Turning Isolation into Innovation


As we enter the umpteenth day of quarantine, business as usual is anything but. Companies are looking to pivot—and adapting to new technologies and ways of working. Now's the time for innovation and creativity.

Here are things to consider as communicators work to turn isolation into innovation in the new work environment.

Virtual Brainstorming Works, But...

Virtual brainstorms work. That said, teams need to arrive better prepared to virtual creative sessions than they would at face-to-face meetings.

To avoid spending a lot of time setting the stage for a discussion, an investment of some pre-meeting work can be a big help. This way you get more quickly into the meat of what needs to be accomplished. You will ideate quicker—and, hopefully, more productively—with ideas that are vetted and are more on target.

Harness Employee Energy

Employees are the heart of creativity. In the office, creative ideas often came about naturally, with a walk around the floor or a chat in the kitchen. Today, we need to develop ways to be intentional about connecting virtually, so we can come closer to the old-school office chatter that sparks ideas.

Go beyond asking people to join sessions on a virtual platform to share inspiration or a mid-afternoon mental break. As an alternative, try an end-of-day Wednesday Water Cooler session.

Experiment with Experiences

With in-person connectivity off the table, we need to replicate the intimacy and focus that come from being in front of one another. Think about the engagement tools you use. Find new ways to use the for interacting. Is there a tool not used for meetings that you can modify for online sessions?

A simple change is limiting the number of people in a virtual meeting whenever possible. This allows participants to better see and hear one another. In addition, it allows them to have the type of personal conversations that are lost when people can multi-task and disengage from a discussion.

Strike the Right Tone

It’s always a good idea to frame ideas and feedback in a positive way. Remember to consider the world situation. Everyone is touched in some way. Communicate with as much poise and kindness as you can muster. It really makes a difference.

Before sending communication, read emails aloud to yourself. At this moment, tonality is crucial. In addition, are you being clear? Does the message consider what the recipient might be going through outside of work?

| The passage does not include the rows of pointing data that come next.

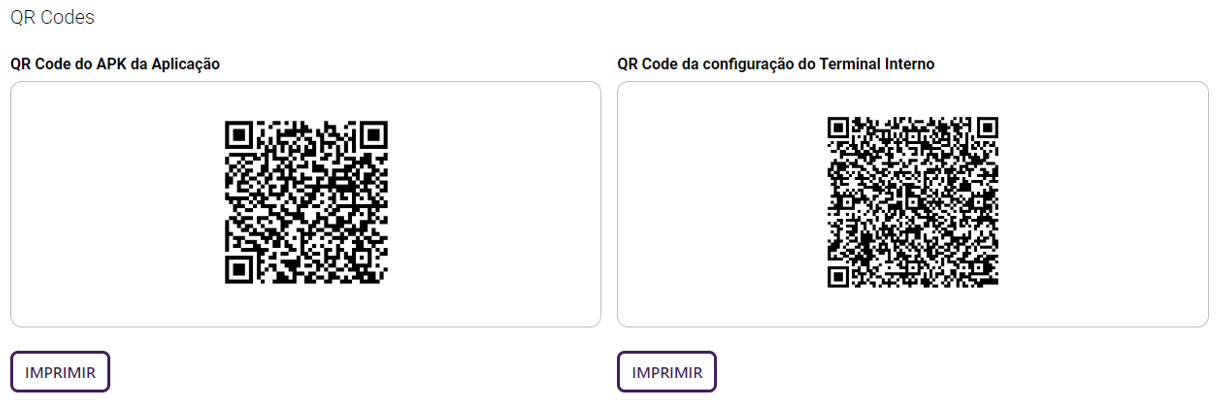Screen dimensions: 1223x405
Task: Click top-left finder square of the APK QR code
Action: pos(238,134)
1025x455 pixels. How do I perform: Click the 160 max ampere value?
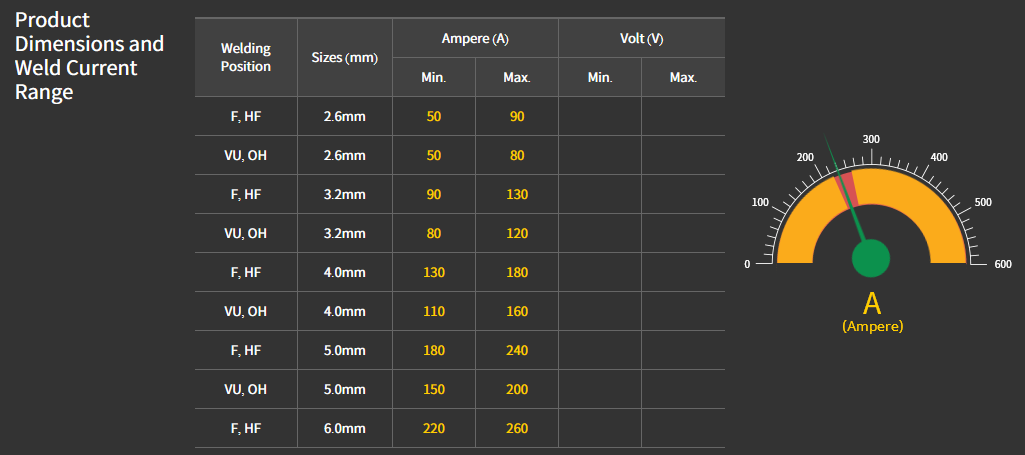point(516,311)
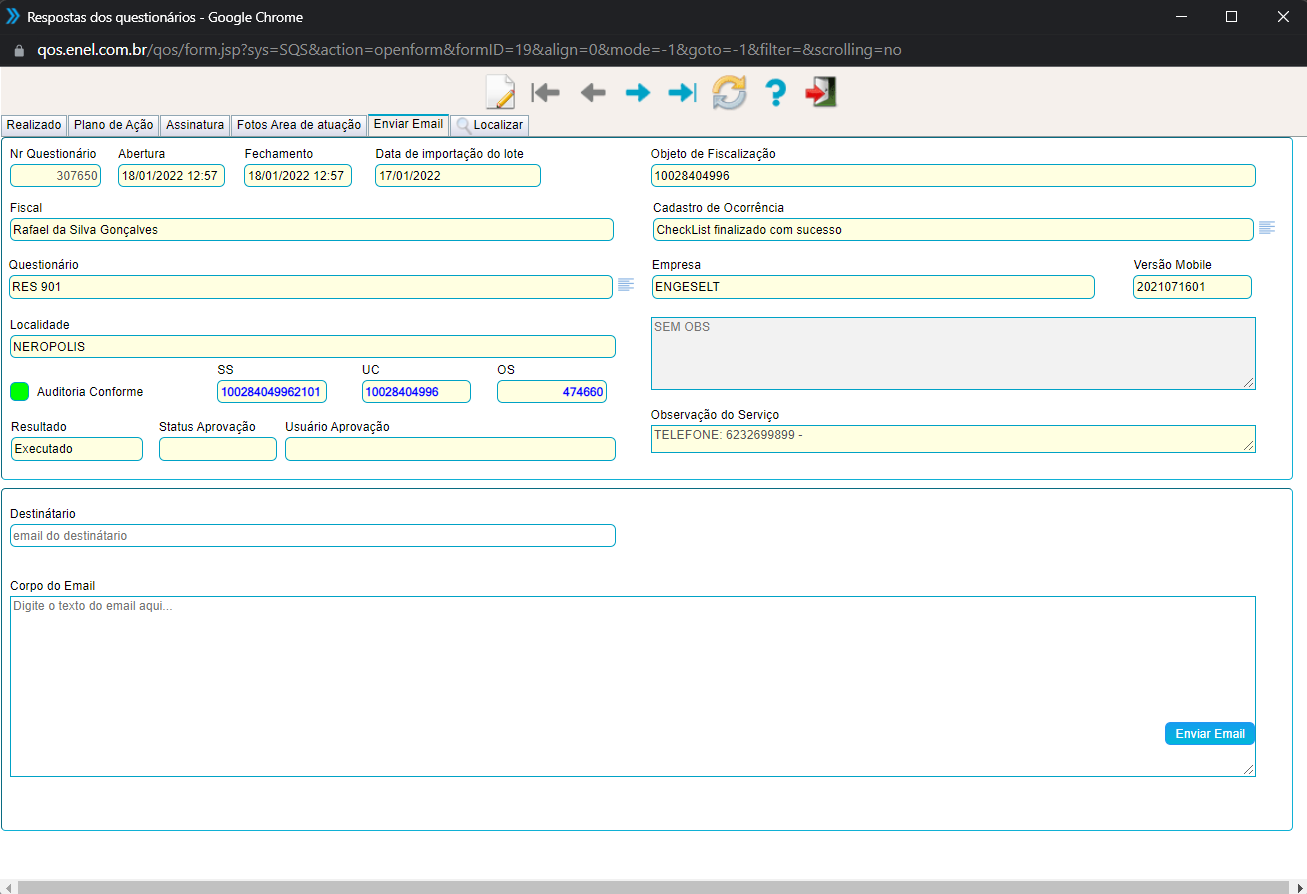Open the Plano de Ação tab
Screen dimensions: 1307x894
pyautogui.click(x=113, y=125)
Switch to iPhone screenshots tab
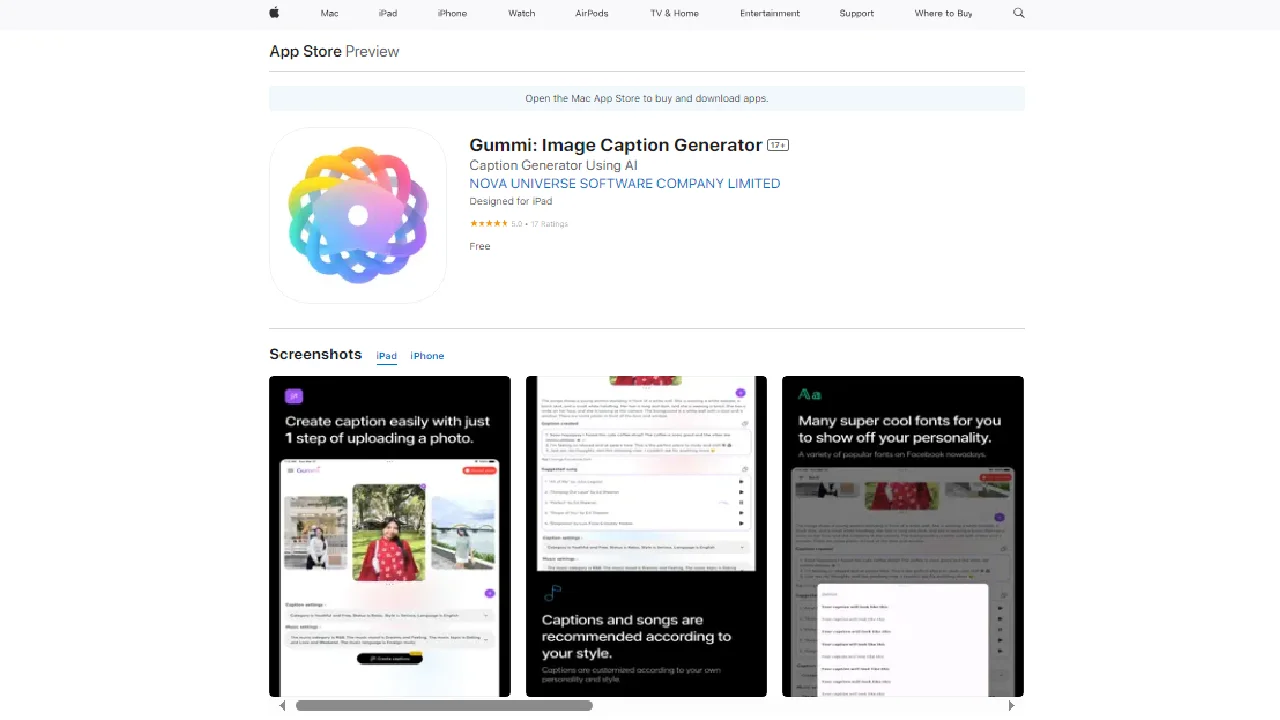 [427, 356]
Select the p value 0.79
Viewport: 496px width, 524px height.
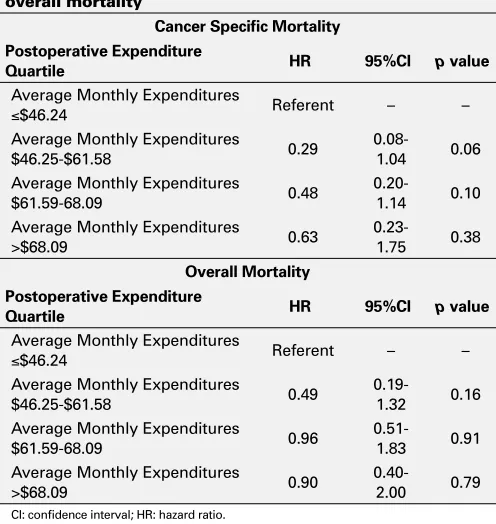(465, 483)
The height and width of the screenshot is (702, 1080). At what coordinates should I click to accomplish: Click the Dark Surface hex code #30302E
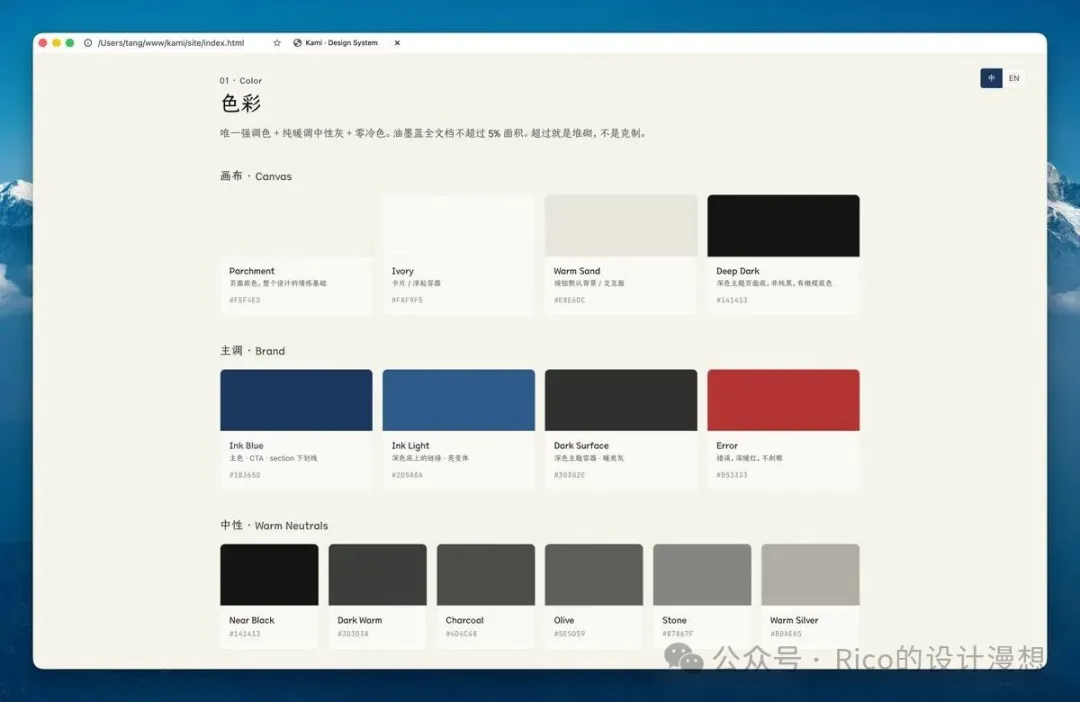[569, 475]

Build Confidence with Transparency and Relevance

A question so many of us ask is: Should COVID-19 change the way we communicate?

As they were prior to the pandemic, transparency and relevance are key. Prepare facts and organize clear communications channels to share information through regular updates. Convey steps taken to protect the business today and into the future. Show scenarios and how you are preparing for each circumstance.

It’s equally important to be sure that your communication is relevant. Evaluate the why behind each outreach. Given the news of the day or week, is this the right time to share? Or, are you adding to white noise or tying your story to something that is not relevant?